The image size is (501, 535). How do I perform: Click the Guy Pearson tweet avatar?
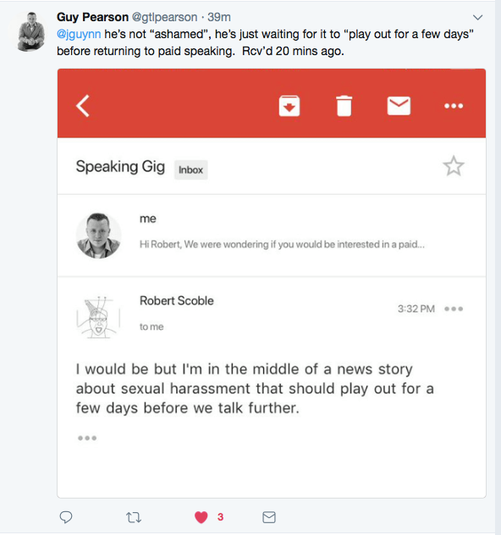[x=30, y=31]
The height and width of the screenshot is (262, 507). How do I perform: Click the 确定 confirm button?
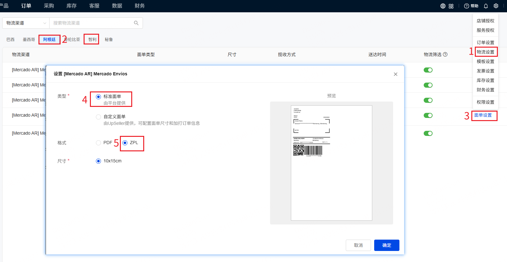(386, 245)
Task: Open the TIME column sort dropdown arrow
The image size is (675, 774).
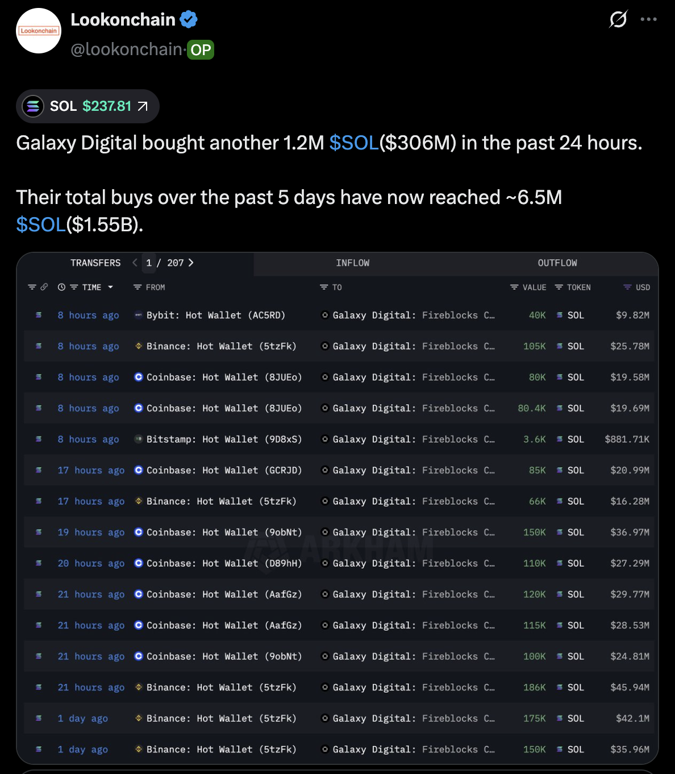Action: pyautogui.click(x=110, y=287)
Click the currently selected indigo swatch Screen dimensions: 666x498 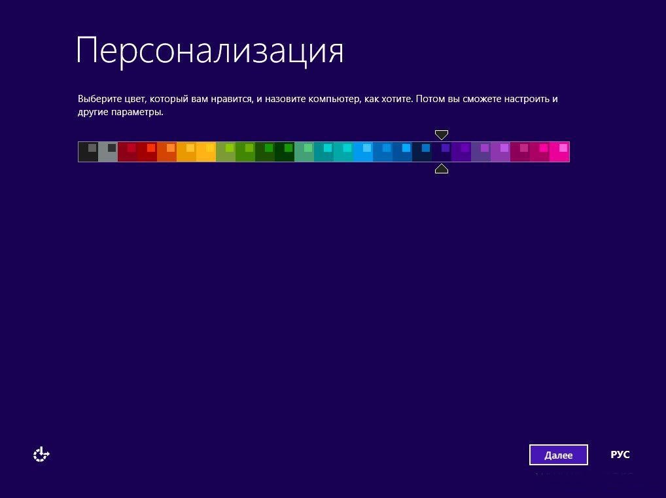tap(442, 152)
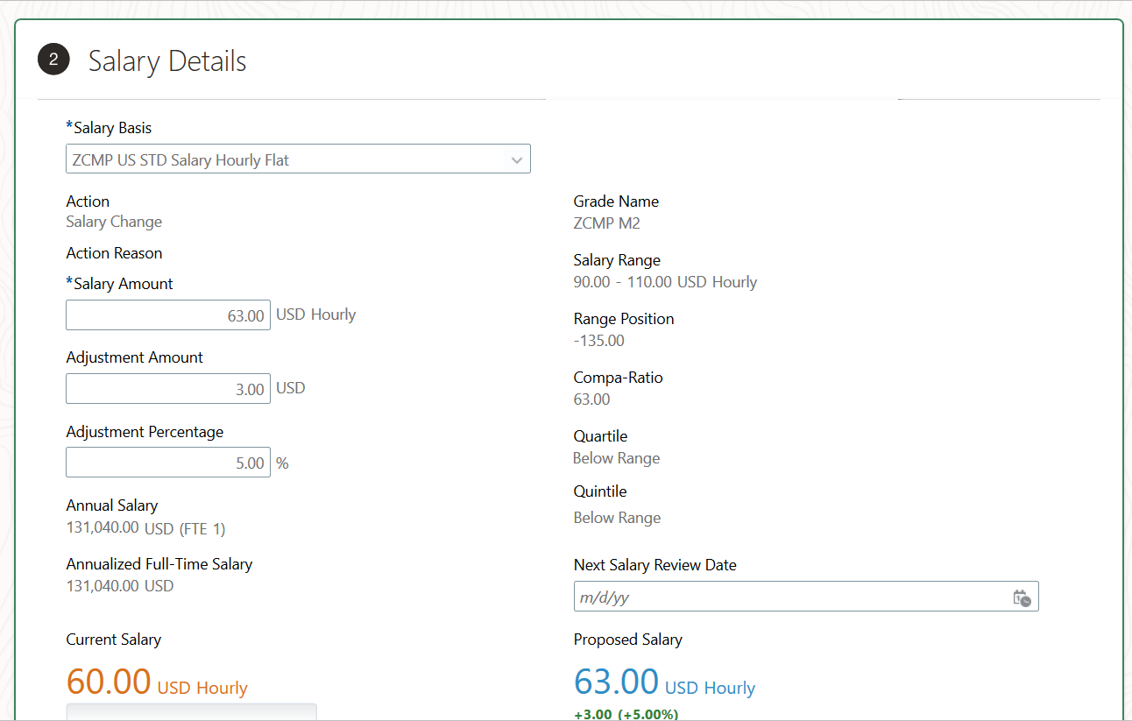Focus the Adjustment Amount input box
Image resolution: width=1132 pixels, height=721 pixels.
[x=168, y=389]

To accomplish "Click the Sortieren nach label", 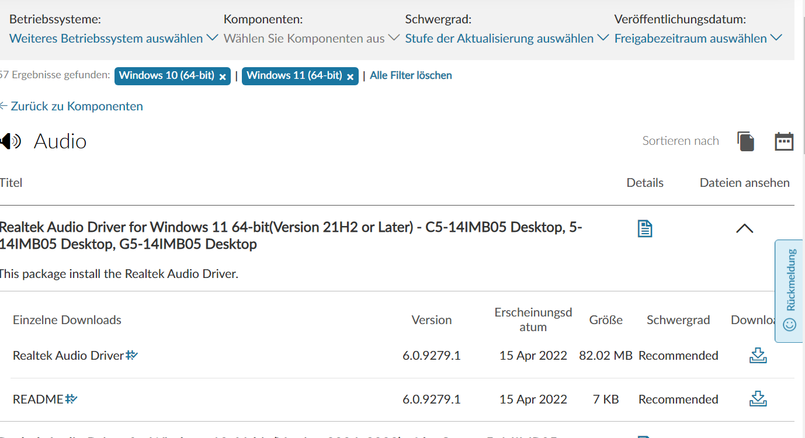I will point(681,141).

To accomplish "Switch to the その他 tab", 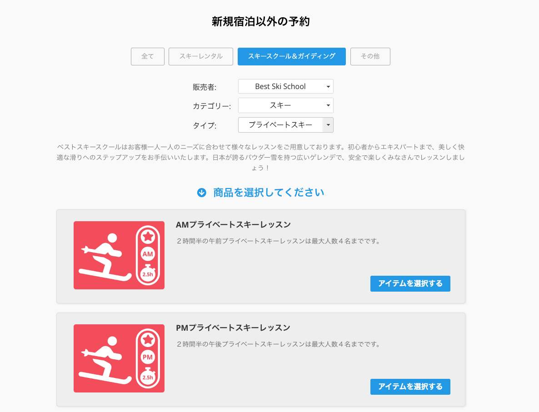I will [x=370, y=56].
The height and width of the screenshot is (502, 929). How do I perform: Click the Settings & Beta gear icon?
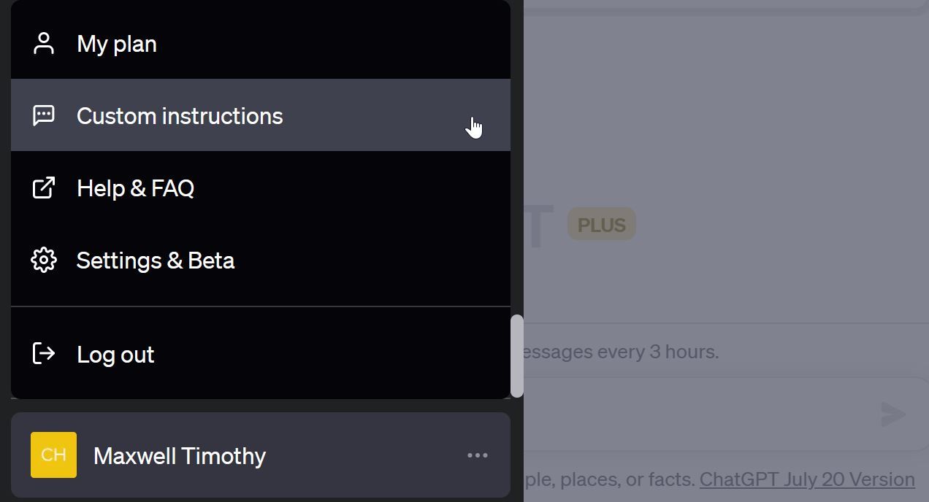click(45, 260)
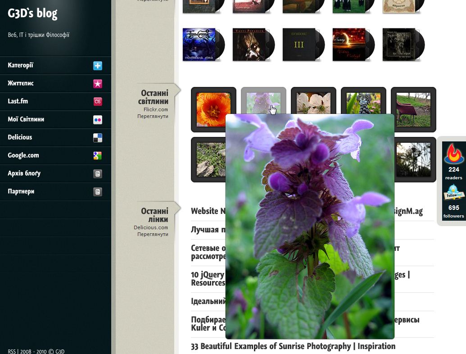Click the Google icon next to Google.com
This screenshot has width=466, height=354.
[x=98, y=155]

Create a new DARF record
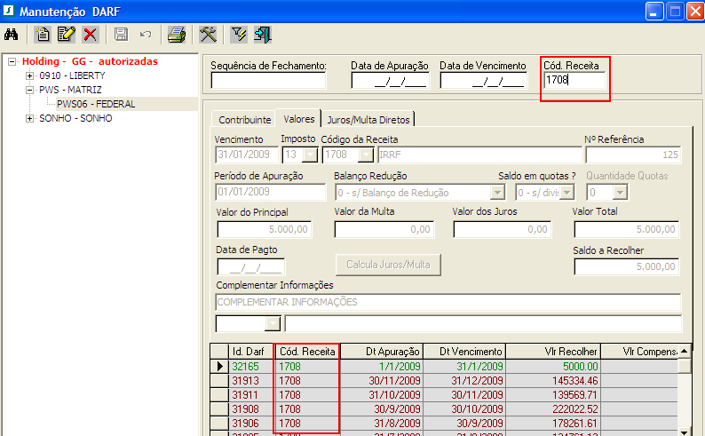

PROMPT — Copy out everything from the line containing "The height and width of the screenshot is (502, 929)." down to the end of the records, and leave the pictures out of your copy.

COMPLETE OUTPUT —
The height and width of the screenshot is (502, 929). How do I perform: Click the Settings & Beta gear icon?
click(45, 260)
Click the Google icon next to Google.com
This screenshot has width=466, height=354.
[x=98, y=155]

Create a new DARF record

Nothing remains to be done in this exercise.